Wellermen Image CFTC Wins Ninth Circuit Crypto Precedent in Crombie Case

The Ninth Circuit just handed the CFTC a decisive win against a crypto promoter, reaffirming that certain digital assets and their trading platforms fall squarely under the agency’s jurisdiction. The ruling strengthens the CFTC’s hand in policing leveraged crypto products and signals to exchanges and traders that regulatory oversight is here to stay.

James Devlin Crombie ran a platform that allowed customers to trade virtual currencies on margin, promising high returns while promising to hold customer funds in segregated accounts. The CFTC sued, alleging fraud and unregistered operations in violation of the Commodity Exchange Act. Crombie appealed a district court judgment that found him liable for operating an unregistered futures commission merchant and making material misrepresentations to investors.
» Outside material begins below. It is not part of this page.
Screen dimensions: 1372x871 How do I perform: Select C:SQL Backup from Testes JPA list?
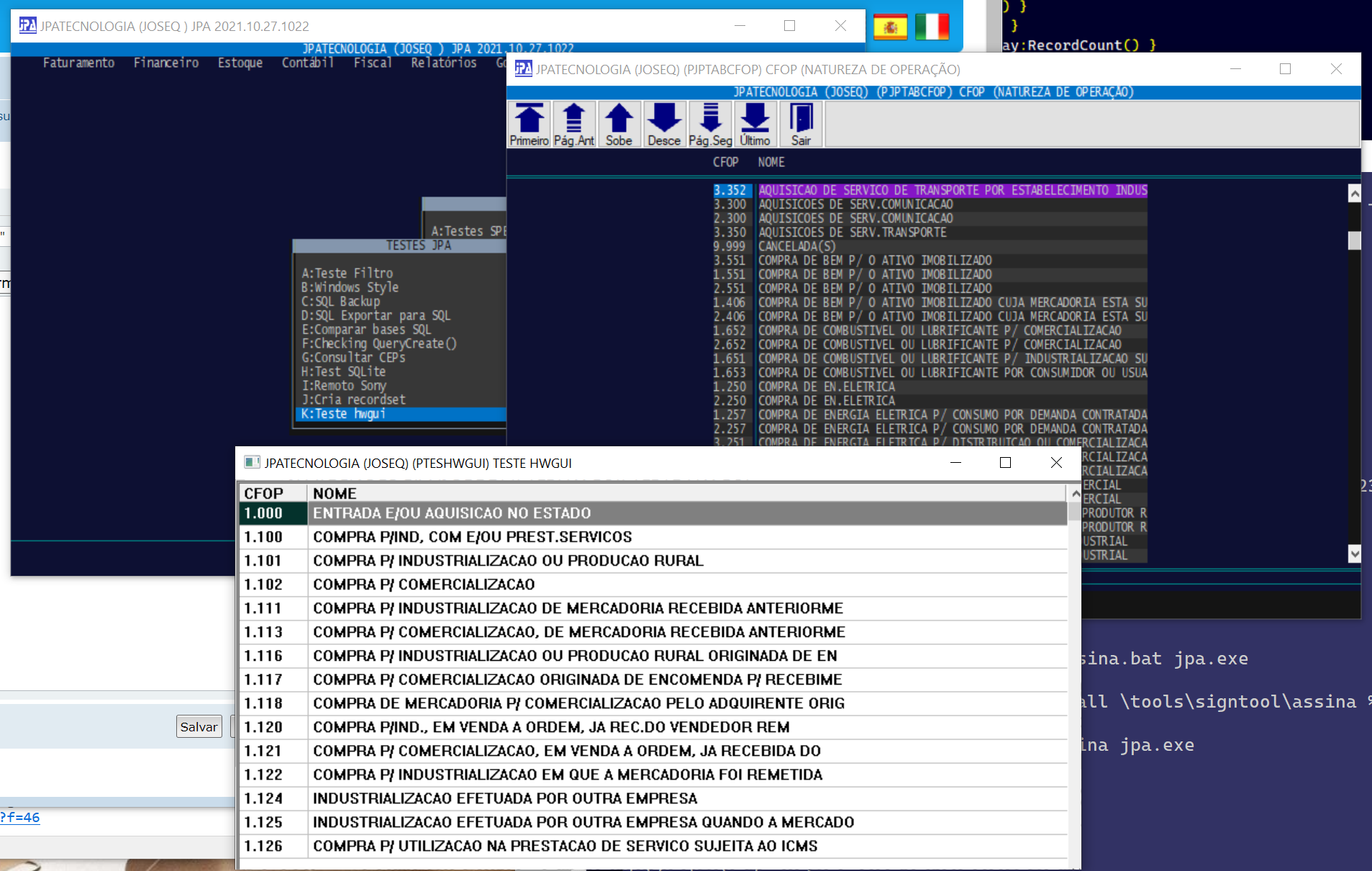tap(340, 302)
The appeals court affirmed the lower court’s findings in full. Judges held that the virtual currencies offered on Crombie’s platform qualified as commodities under the CEA, that his leveraged trading service constituted a futures commission merchant, and that his failure to register with the CFTC and his false statements about fund segregation constituted clear violations. The court rejected Crombie’s arguments that his platform was outside federal oversight or that his disclosures were sufficient.

The decision cements the CFTC’s authority to treat certain crypto instruments as commodities when they involve futures-style trading or leverage. It narrows the gray zone for platforms offering margin trading in digital assets and makes clear that registration, segregation, and disclosure rules apply even when the underlying product is virtual.
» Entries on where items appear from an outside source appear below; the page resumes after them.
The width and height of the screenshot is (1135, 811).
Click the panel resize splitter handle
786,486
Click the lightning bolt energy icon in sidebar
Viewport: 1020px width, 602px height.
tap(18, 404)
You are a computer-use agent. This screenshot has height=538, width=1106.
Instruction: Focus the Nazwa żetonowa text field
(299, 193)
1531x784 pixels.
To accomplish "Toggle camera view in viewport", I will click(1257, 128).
For exchanges and DeFi protocols offering leveraged products, the ruling tightens compliance expectations and raises the cost of operating without oversight. Traders now face a clearer line between spot trading, which remains lightly regulated, and margin or futures activity, which invites CFTC scrutiny. Stablecoin issuers and token projects that flirt with leveraged offerings should treat this as an early warning that the agency views leverage as the trigger for jurisdiction.

The Ninth Circuit has drawn a bright line: leverage equals CFTC oversight, and ignoring it carries real liability.